EXERCISE DETAILS:
The answer must consist solely of the lines from the one containing "Click the Number of First Time Takers header" through the last line of the records below, repeated exactly, with all pictures omitted.

[[ INFORMATION PROVIDED open ]]

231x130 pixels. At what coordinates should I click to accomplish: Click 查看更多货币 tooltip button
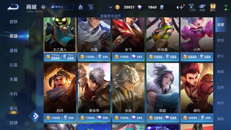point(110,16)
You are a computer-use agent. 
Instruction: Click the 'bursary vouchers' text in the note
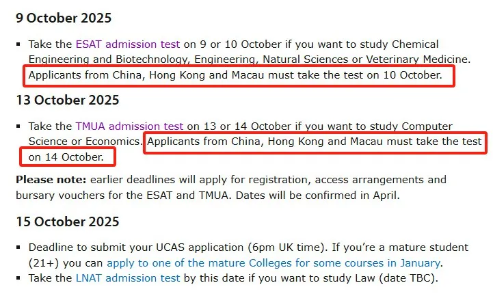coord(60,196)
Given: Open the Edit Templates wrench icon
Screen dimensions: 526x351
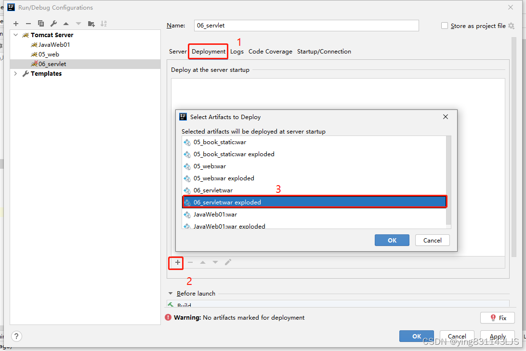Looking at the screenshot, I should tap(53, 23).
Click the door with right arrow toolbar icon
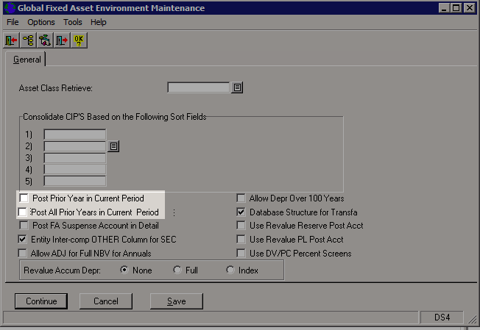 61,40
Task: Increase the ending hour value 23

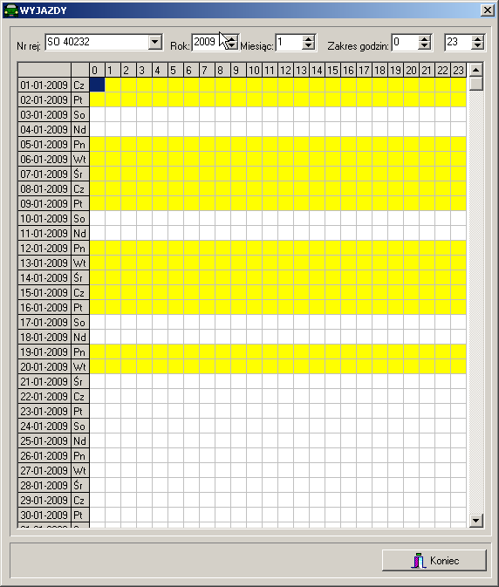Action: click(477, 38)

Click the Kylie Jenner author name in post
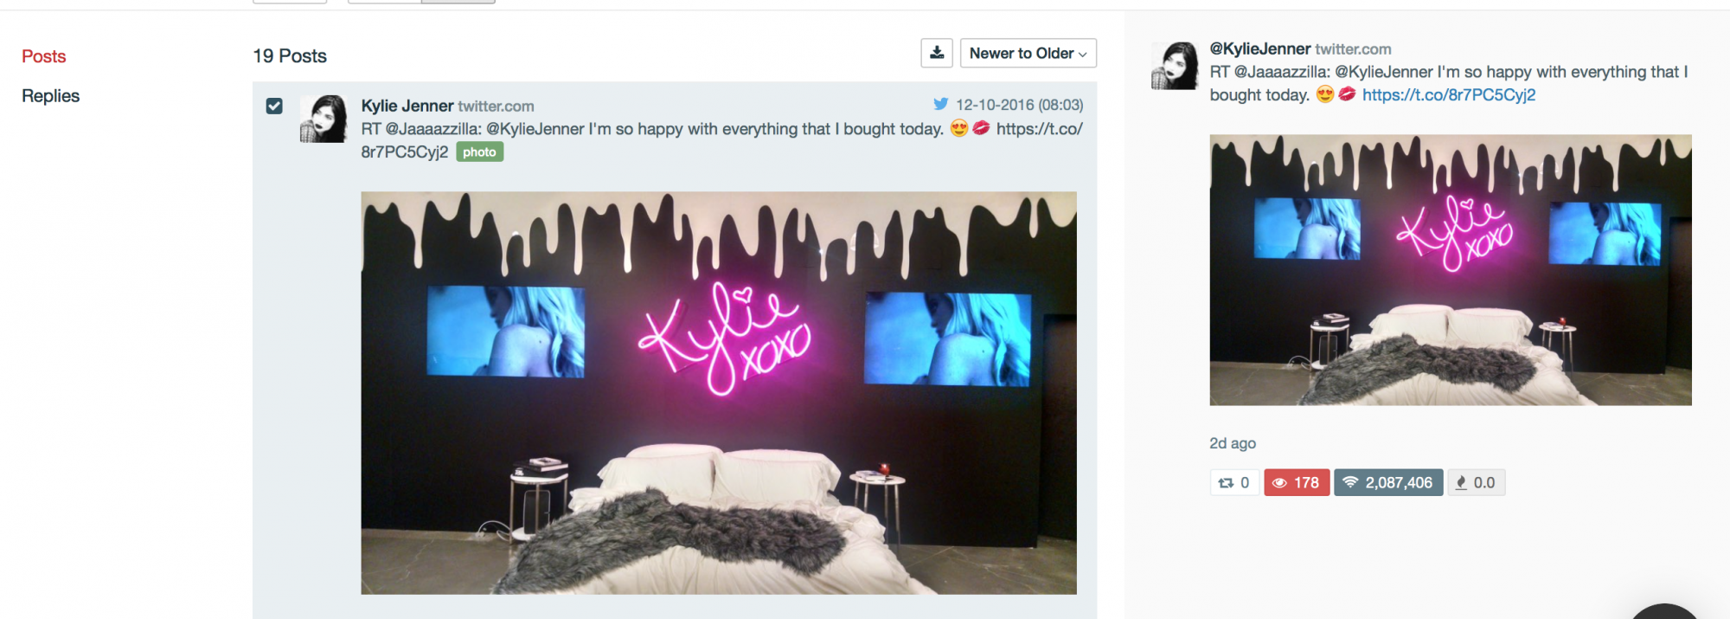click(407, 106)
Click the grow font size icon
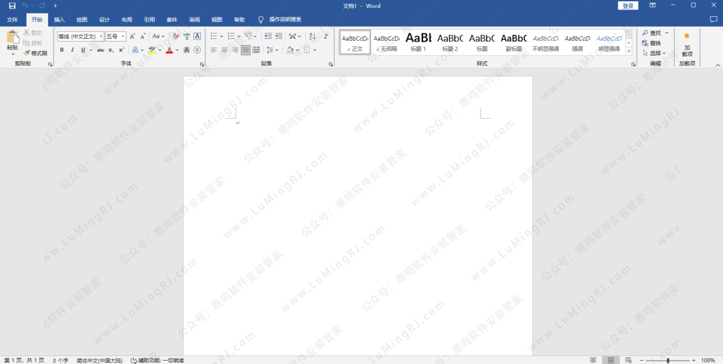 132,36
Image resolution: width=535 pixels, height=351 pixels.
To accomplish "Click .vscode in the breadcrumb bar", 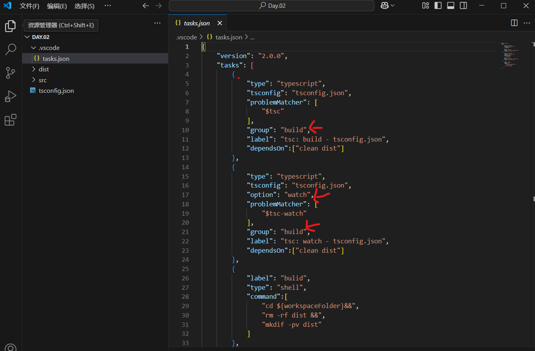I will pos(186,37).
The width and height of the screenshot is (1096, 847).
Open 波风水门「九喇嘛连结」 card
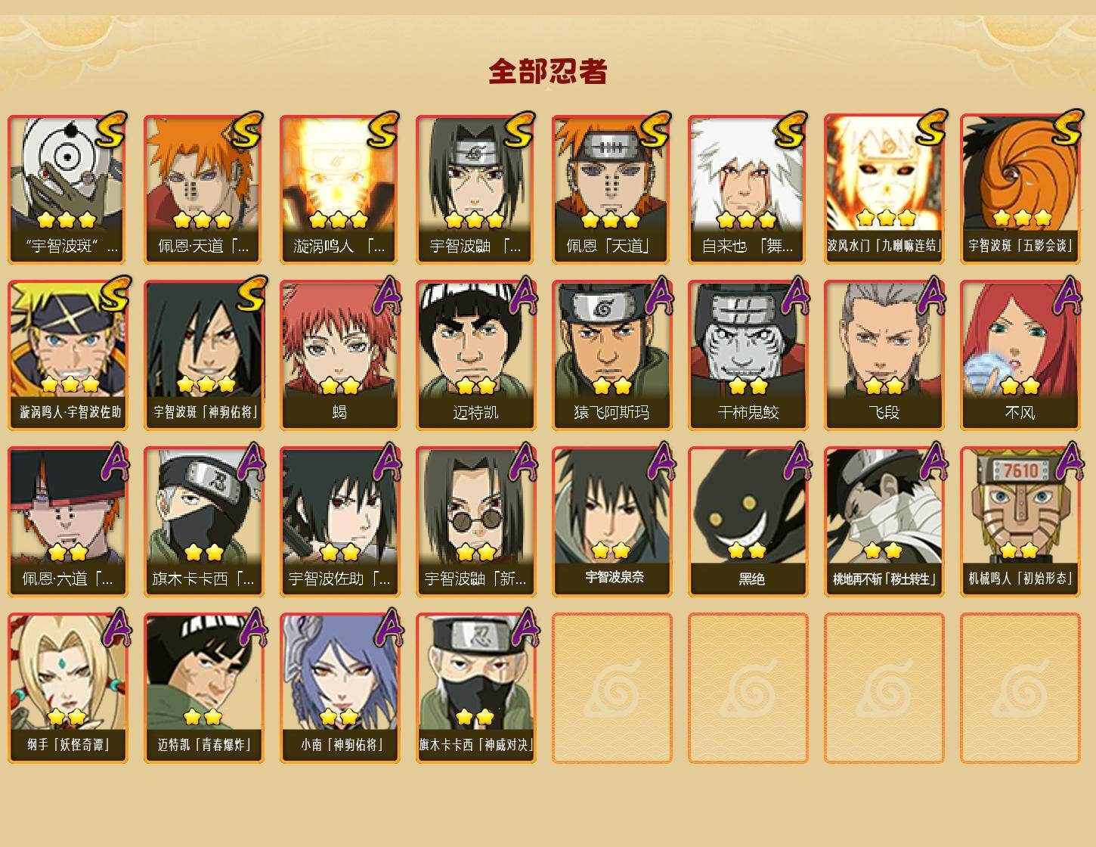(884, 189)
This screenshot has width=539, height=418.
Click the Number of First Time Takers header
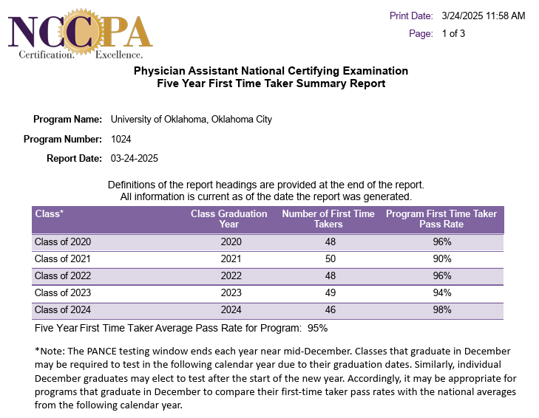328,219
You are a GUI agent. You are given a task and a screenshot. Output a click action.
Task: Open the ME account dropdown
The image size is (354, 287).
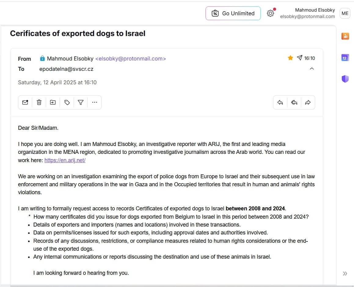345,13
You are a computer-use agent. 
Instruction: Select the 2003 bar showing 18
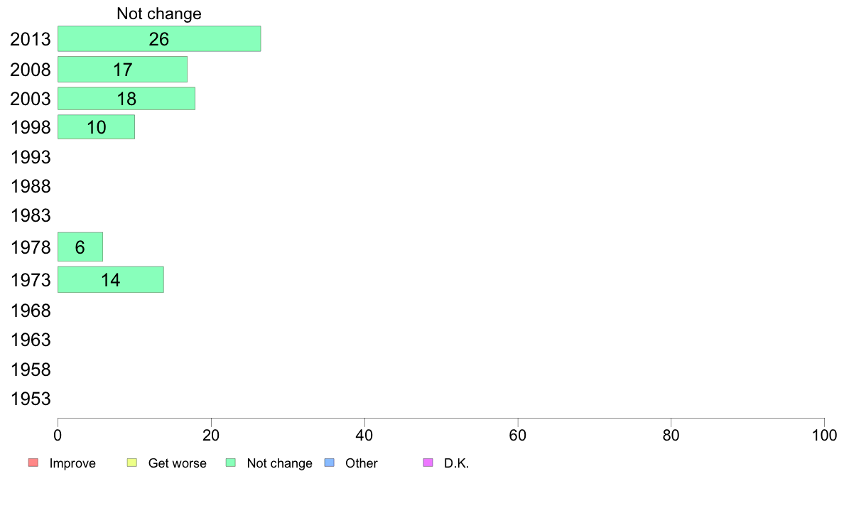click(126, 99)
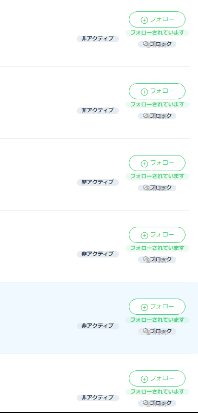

[[ INFORMATION PROVIDED closed ]]

ANSWER BOX:
Click the Number of First Time Takers header
328,219
You are a GUI agent. You are given a task and a screenshot. Output a click action.
Task: Open the ME account dropdown
The image size is (354, 287).
345,13
You are a computer-use agent. 
Instruction: Select the 2003 bar showing 18
click(126, 99)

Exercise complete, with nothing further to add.